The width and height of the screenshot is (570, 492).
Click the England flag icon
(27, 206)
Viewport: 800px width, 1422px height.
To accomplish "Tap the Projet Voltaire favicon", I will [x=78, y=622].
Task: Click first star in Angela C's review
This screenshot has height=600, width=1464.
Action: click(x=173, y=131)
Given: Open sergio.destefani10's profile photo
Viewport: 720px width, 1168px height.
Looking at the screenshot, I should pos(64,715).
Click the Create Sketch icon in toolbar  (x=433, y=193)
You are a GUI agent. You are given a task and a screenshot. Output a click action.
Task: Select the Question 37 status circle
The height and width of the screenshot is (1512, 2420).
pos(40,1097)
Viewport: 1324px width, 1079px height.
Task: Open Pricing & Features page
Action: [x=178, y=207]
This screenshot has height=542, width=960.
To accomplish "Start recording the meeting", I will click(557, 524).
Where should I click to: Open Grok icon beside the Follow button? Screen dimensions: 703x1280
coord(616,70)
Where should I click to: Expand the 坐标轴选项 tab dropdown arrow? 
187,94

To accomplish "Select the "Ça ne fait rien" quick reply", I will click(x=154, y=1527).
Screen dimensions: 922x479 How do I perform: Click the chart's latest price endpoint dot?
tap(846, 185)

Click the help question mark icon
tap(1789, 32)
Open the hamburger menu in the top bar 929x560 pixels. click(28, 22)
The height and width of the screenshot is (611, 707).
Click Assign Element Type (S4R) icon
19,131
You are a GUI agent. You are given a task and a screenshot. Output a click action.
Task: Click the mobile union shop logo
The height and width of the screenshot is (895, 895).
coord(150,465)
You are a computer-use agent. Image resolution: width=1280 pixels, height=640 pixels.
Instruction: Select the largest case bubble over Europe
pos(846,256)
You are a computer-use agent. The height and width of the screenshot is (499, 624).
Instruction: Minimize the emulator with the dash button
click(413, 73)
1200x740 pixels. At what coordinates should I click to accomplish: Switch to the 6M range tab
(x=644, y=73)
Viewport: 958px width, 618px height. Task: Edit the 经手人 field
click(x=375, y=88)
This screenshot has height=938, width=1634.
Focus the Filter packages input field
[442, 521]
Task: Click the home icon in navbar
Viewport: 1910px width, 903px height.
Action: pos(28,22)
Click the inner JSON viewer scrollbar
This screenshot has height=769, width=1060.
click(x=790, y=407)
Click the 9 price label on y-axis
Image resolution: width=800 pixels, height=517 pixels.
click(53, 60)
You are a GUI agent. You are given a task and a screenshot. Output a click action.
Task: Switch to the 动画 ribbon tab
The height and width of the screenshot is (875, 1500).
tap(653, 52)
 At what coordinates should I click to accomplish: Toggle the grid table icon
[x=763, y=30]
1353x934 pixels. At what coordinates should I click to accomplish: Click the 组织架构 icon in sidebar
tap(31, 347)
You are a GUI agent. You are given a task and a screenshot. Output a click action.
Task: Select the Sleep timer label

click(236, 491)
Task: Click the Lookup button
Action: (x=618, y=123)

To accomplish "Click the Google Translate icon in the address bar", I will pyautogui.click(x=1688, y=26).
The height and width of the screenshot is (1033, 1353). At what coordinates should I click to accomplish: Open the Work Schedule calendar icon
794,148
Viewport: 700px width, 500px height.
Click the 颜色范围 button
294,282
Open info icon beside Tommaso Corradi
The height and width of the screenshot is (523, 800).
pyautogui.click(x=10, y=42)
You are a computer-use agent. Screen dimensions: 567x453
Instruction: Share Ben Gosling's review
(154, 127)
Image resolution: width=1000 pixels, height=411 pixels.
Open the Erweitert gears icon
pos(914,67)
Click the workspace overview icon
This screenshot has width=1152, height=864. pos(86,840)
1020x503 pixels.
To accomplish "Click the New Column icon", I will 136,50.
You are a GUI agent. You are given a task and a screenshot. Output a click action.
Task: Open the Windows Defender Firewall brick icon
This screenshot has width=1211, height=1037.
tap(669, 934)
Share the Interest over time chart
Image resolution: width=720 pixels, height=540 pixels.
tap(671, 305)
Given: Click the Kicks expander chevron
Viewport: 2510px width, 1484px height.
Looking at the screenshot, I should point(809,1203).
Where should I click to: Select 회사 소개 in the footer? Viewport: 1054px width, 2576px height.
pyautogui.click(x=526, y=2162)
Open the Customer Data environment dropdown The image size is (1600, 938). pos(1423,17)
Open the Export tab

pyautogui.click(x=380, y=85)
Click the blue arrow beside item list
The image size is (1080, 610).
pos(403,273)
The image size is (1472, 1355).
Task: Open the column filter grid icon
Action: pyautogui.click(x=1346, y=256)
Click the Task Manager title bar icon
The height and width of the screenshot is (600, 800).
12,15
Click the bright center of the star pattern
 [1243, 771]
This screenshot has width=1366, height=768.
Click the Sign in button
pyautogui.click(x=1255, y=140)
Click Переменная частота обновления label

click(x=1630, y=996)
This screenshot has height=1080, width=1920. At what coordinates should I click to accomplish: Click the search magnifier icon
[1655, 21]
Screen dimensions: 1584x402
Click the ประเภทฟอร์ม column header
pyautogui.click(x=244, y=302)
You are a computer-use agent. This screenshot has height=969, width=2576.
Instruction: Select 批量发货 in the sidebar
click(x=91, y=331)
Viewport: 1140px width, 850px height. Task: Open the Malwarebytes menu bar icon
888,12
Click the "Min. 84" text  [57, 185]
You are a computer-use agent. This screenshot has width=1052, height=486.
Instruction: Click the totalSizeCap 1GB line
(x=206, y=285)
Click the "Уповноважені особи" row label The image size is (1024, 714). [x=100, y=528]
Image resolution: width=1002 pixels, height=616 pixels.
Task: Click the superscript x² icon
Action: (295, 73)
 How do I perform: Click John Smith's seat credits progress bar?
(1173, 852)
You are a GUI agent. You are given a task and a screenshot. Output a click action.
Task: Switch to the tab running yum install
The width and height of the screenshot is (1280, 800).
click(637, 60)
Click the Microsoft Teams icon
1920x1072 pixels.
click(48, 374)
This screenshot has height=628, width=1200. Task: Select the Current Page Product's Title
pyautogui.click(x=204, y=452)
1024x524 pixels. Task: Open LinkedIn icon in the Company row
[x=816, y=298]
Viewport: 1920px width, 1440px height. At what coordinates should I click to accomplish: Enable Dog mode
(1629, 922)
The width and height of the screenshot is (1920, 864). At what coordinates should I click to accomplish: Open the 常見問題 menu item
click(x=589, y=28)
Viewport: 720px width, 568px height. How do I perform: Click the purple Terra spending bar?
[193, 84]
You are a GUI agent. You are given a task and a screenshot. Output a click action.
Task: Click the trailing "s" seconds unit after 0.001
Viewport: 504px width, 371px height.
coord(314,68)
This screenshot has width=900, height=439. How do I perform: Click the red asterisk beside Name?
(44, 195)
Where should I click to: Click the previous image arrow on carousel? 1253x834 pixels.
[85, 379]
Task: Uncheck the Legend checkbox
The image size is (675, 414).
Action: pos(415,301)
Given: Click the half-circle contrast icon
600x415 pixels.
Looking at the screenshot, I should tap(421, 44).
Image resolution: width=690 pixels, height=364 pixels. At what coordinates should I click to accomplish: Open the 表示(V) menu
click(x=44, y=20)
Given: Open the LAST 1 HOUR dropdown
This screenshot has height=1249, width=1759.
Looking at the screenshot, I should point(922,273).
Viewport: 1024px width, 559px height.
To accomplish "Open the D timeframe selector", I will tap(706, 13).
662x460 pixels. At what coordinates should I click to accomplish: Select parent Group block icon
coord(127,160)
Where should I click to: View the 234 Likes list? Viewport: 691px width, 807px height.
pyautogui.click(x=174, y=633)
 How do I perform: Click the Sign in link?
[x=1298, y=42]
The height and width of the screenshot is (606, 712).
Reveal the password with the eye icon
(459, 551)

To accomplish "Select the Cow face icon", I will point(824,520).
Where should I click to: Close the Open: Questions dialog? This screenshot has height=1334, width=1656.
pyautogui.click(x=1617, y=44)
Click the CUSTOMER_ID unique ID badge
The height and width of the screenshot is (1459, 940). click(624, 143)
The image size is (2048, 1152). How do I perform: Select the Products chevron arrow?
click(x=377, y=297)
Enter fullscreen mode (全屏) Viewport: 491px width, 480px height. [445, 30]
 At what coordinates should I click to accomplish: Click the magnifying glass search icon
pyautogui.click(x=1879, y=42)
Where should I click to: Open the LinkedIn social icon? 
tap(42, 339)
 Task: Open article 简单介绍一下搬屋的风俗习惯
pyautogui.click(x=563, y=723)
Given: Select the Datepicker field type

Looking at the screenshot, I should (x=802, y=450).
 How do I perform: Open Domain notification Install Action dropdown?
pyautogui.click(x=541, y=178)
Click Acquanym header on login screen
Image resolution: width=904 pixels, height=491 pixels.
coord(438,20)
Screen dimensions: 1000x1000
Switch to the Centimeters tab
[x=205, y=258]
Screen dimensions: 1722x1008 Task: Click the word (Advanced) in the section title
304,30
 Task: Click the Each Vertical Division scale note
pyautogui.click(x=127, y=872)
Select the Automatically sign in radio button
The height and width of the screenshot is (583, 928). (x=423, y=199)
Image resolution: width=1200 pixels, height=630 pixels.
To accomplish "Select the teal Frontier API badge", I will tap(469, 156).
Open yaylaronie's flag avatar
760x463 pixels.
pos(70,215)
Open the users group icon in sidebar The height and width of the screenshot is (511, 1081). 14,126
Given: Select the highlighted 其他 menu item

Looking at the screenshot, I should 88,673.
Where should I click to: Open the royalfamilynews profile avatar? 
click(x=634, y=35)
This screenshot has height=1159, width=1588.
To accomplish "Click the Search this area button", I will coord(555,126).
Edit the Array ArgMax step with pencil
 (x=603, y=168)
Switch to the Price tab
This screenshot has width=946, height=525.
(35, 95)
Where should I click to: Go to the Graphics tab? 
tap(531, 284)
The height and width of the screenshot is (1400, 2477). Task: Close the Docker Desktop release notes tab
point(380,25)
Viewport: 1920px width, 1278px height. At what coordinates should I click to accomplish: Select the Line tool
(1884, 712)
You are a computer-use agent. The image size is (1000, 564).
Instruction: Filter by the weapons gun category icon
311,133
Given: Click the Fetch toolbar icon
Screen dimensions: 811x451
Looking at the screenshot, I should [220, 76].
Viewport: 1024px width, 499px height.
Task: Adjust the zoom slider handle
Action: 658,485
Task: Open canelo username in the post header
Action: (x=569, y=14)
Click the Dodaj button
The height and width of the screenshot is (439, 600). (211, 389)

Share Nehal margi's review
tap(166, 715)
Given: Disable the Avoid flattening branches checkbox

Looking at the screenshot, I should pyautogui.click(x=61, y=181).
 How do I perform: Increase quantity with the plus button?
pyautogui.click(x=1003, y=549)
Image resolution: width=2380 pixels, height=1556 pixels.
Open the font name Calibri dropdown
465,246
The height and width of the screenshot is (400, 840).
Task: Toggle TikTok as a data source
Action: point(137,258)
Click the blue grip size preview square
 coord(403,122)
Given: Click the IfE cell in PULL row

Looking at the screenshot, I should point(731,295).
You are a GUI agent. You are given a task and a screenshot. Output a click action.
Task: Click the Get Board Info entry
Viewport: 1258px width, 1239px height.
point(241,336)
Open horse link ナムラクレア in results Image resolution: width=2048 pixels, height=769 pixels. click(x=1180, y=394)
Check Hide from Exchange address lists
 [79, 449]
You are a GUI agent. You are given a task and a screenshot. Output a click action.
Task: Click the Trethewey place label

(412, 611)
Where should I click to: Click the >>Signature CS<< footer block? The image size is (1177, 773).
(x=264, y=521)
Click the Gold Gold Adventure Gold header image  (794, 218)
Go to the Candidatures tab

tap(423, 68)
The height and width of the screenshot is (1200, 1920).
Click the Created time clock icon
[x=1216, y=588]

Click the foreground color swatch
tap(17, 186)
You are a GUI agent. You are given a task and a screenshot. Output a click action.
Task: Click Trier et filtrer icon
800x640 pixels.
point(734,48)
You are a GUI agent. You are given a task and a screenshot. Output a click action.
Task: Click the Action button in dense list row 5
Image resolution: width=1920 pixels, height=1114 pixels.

---

WHAT TO PRODUCE:
Please report every line of the items above that contains the string "chart", treating uppercase and lowercase as different.

FINAL RESULT:
Screen dimensions: 922x479 How do I perform: Click the chart's latest price endpoint dot?
Share the Interest over time chart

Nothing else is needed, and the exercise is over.